[DESCRIPTION OF THE TASK] Every line from the one holding "Task: Click the Run button" to the end of the entries should be repeated exactly, with the pictures left out.

[Start of Attachment]

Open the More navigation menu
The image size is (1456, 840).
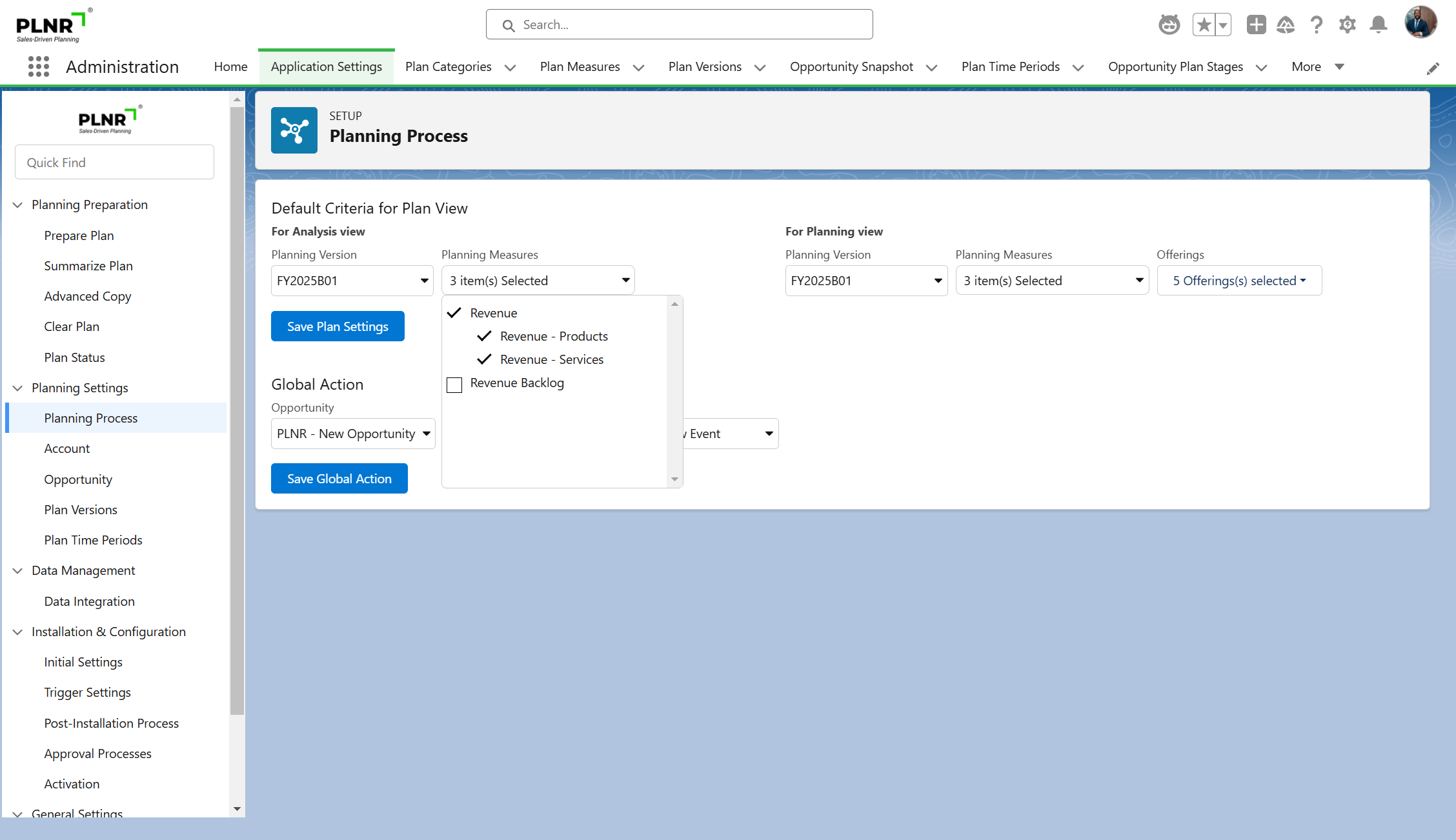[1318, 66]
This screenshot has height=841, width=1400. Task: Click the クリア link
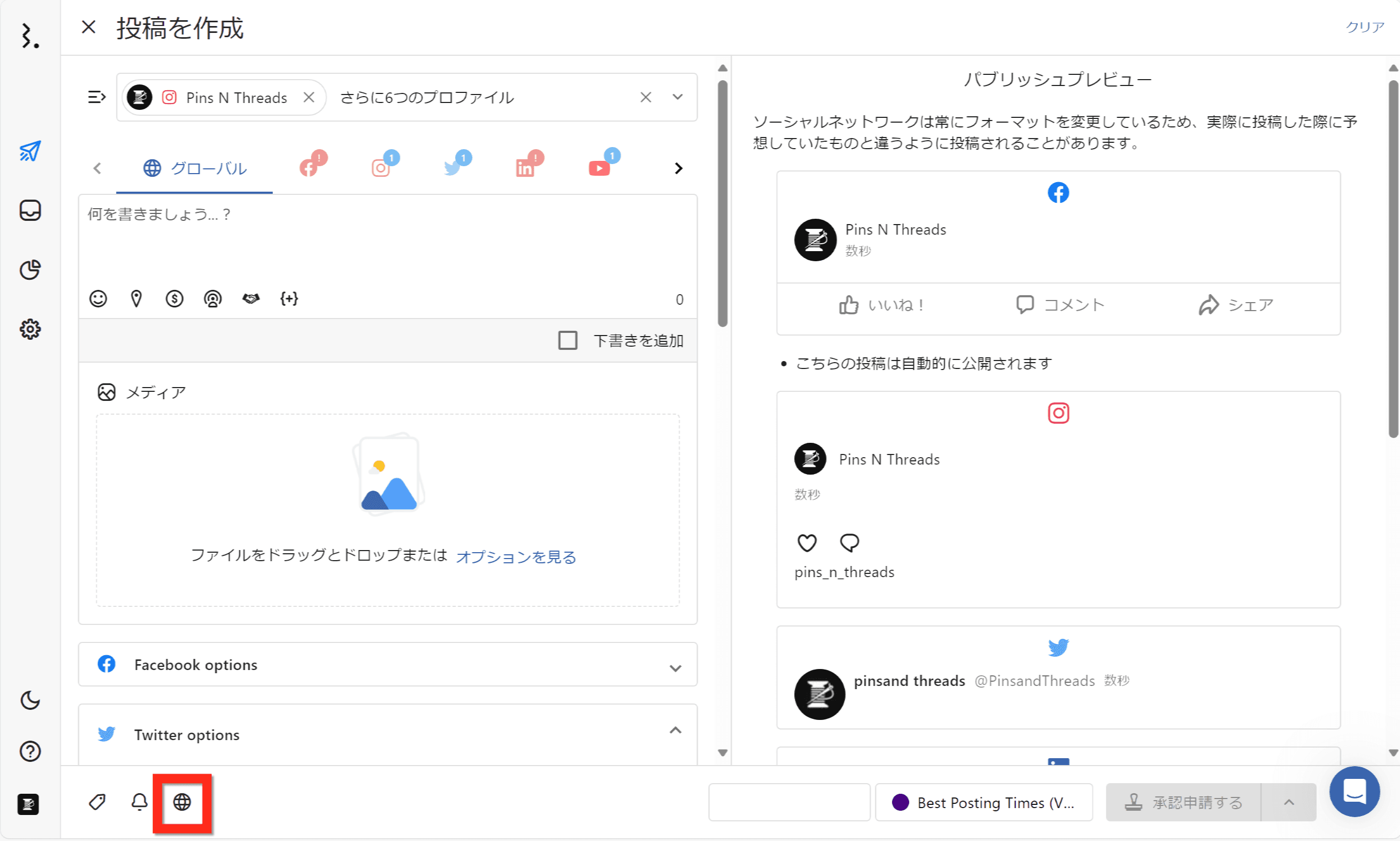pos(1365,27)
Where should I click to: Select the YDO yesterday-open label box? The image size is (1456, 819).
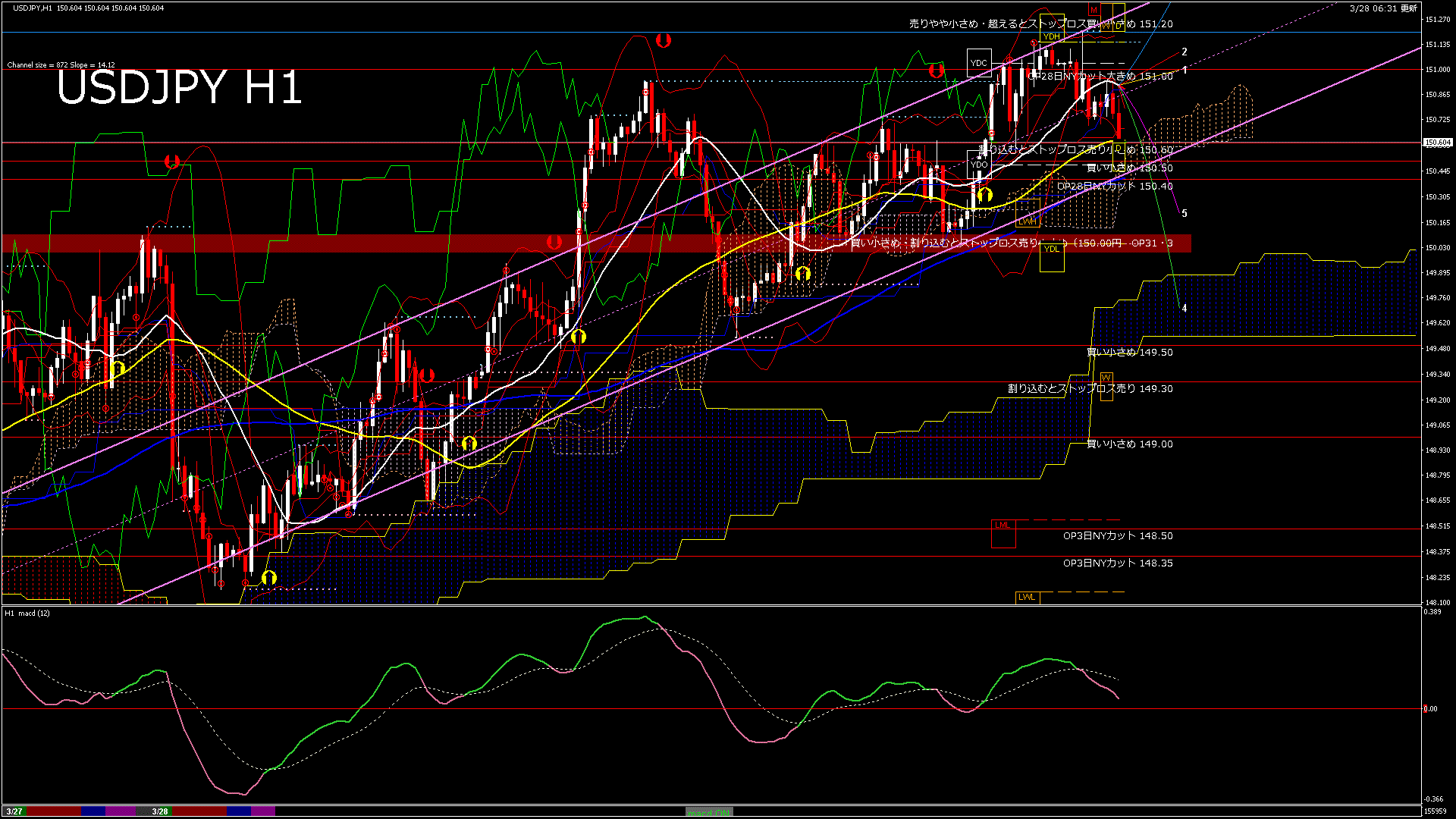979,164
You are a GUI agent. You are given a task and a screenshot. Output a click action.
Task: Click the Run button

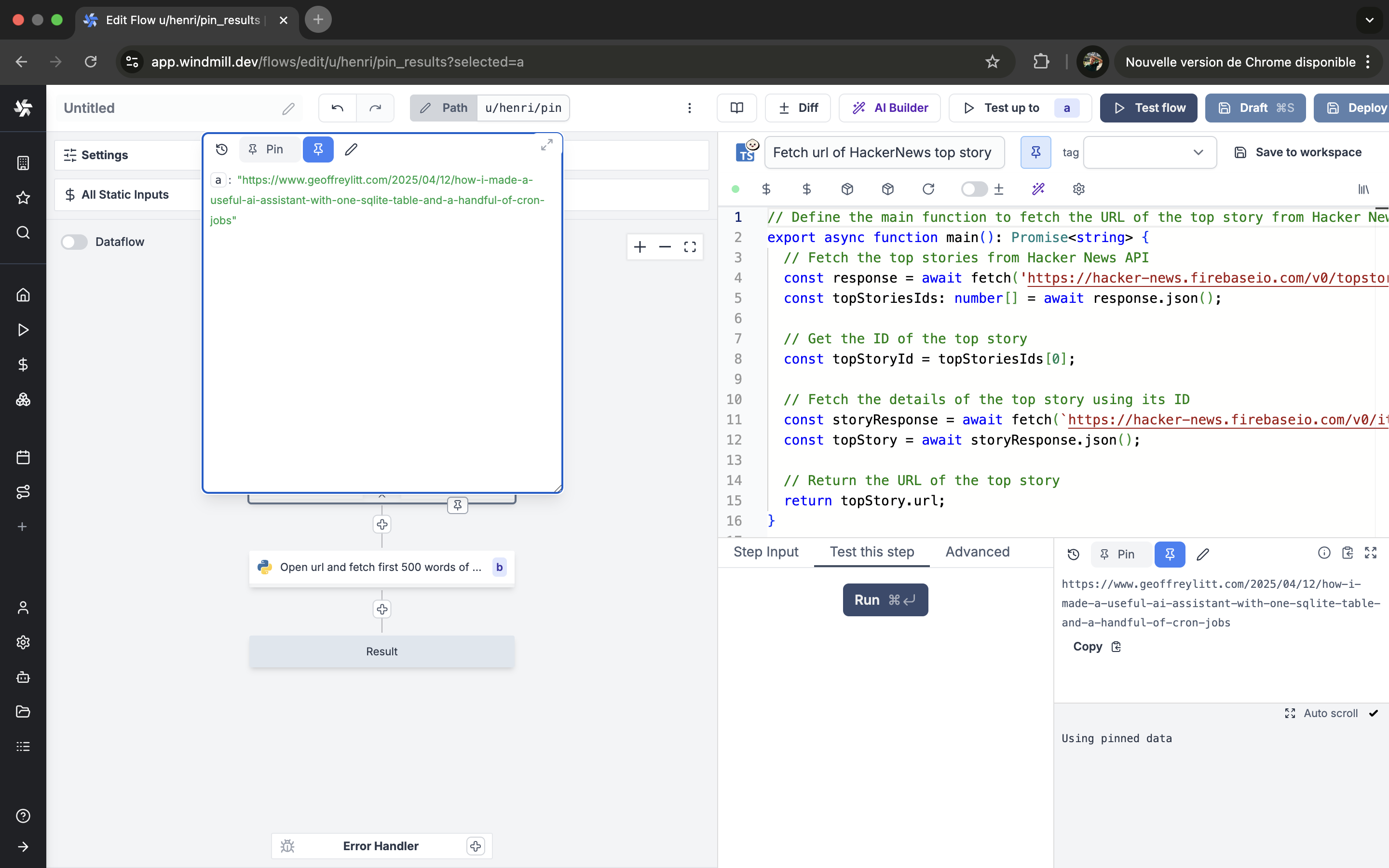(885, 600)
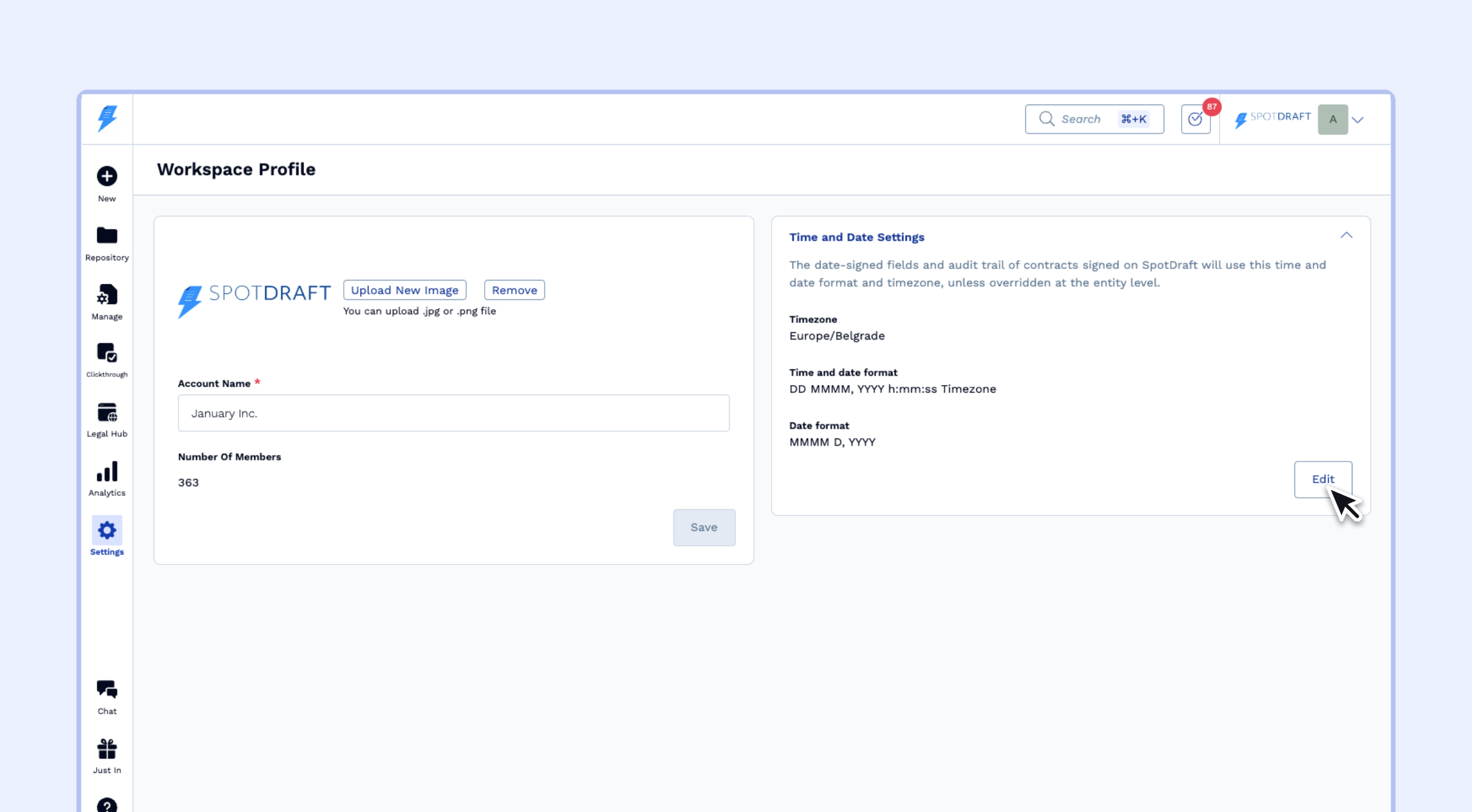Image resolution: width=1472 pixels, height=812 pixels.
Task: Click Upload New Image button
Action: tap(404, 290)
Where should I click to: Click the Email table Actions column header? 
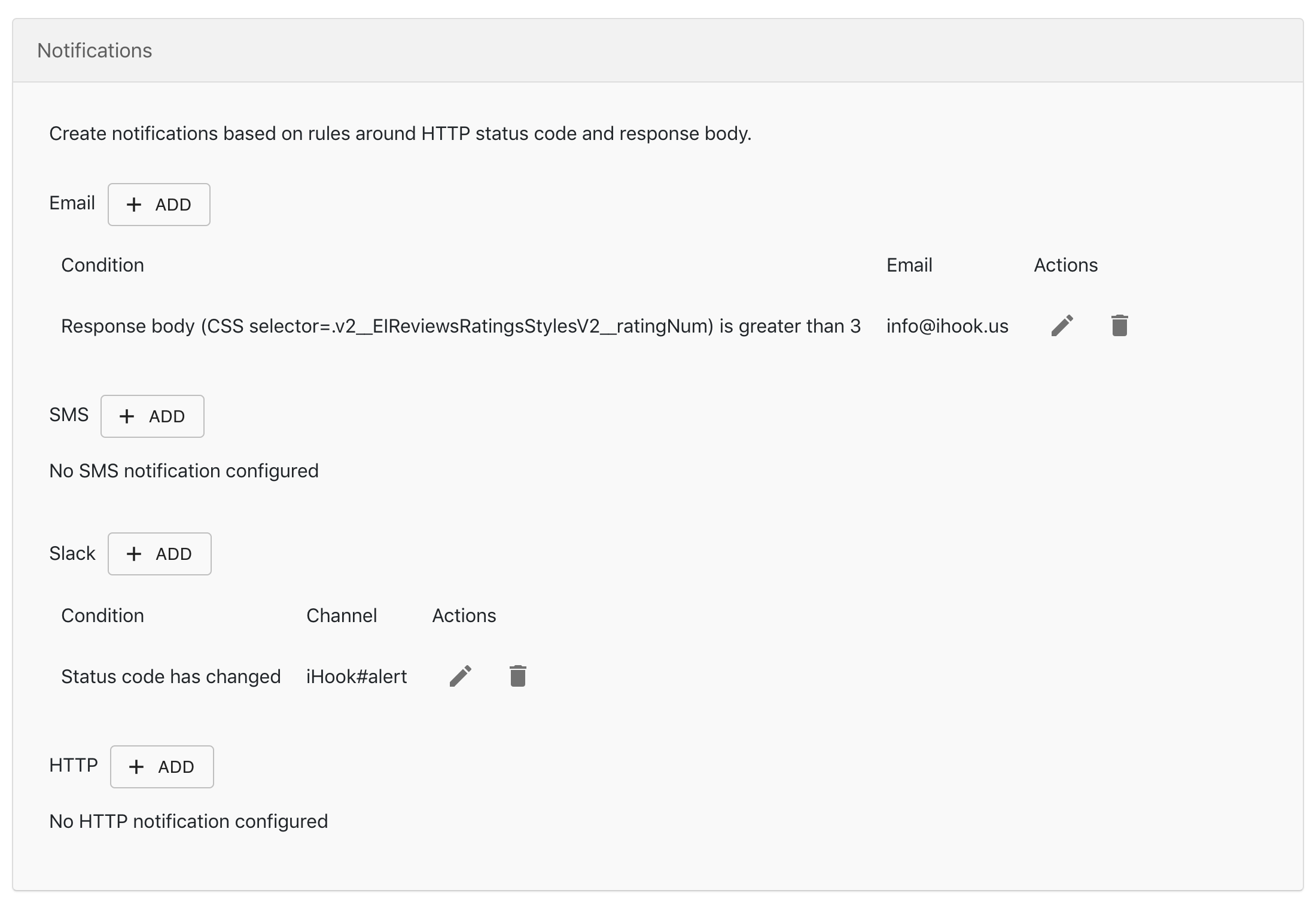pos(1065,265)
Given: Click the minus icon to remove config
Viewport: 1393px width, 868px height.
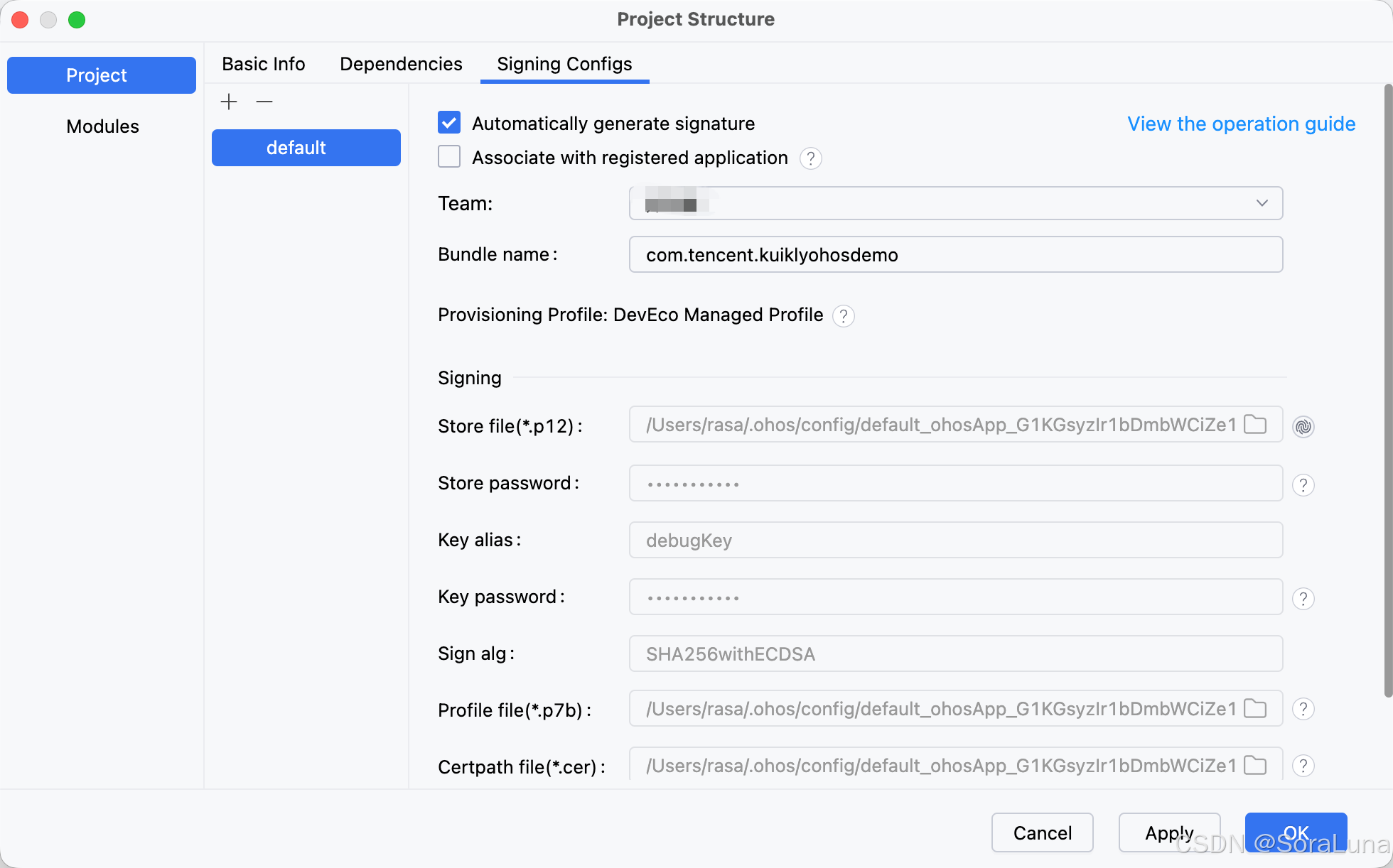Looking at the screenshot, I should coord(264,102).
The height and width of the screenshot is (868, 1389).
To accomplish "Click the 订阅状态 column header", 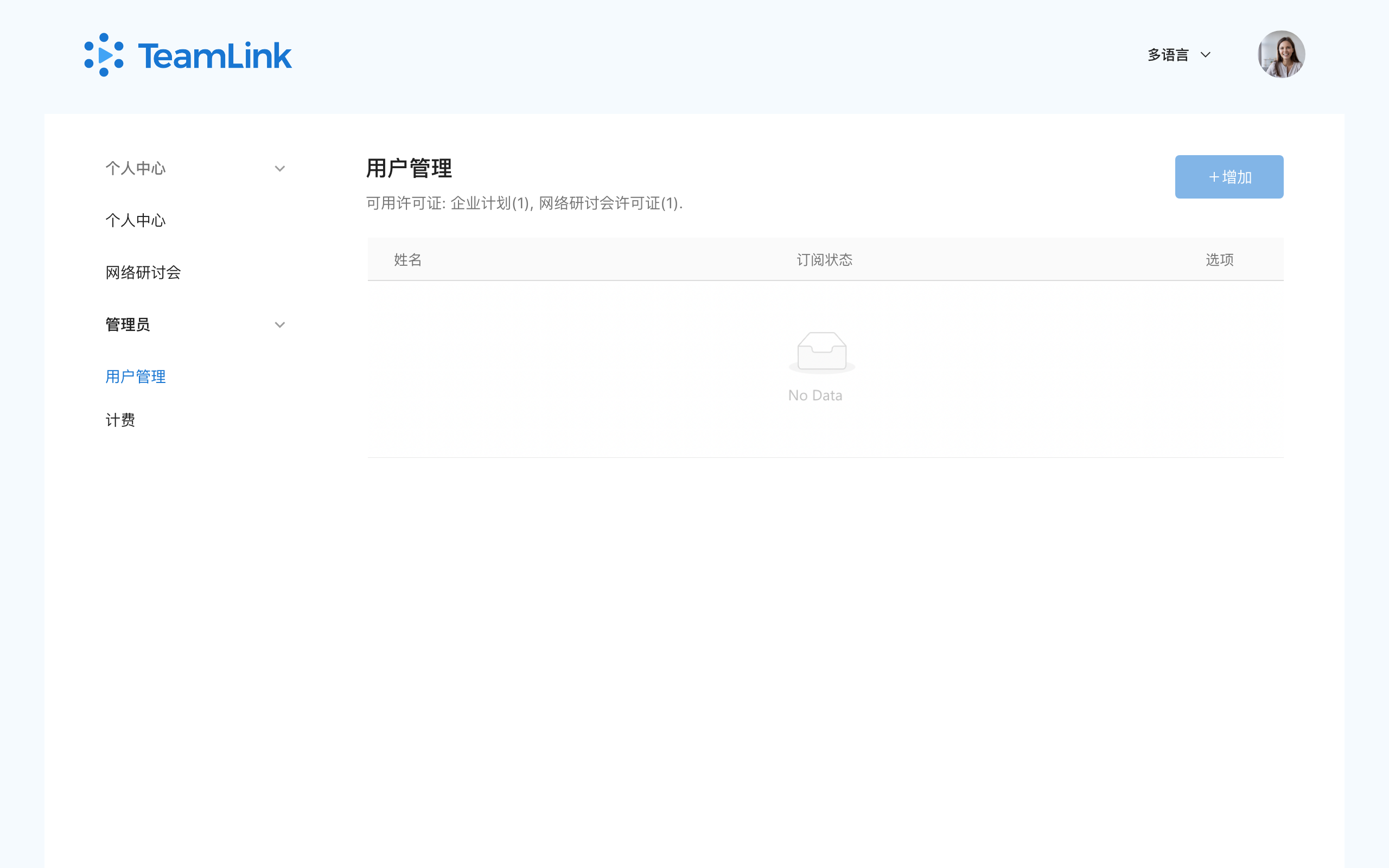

[End of Attachment]

[OUTPUT FOR THIS EXERCISE]
Task: Click the Run button

(885, 600)
Image resolution: width=1472 pixels, height=812 pixels.
Task: Click Upload New Image button
Action: tap(404, 290)
Where should I click to: Click the Email table Actions column header? 
pos(1065,265)
Given: Click the minus icon to remove config
Viewport: 1393px width, 868px height.
Looking at the screenshot, I should coord(264,102).
The height and width of the screenshot is (868, 1389).
To accomplish "Click the 订阅状态 column header", 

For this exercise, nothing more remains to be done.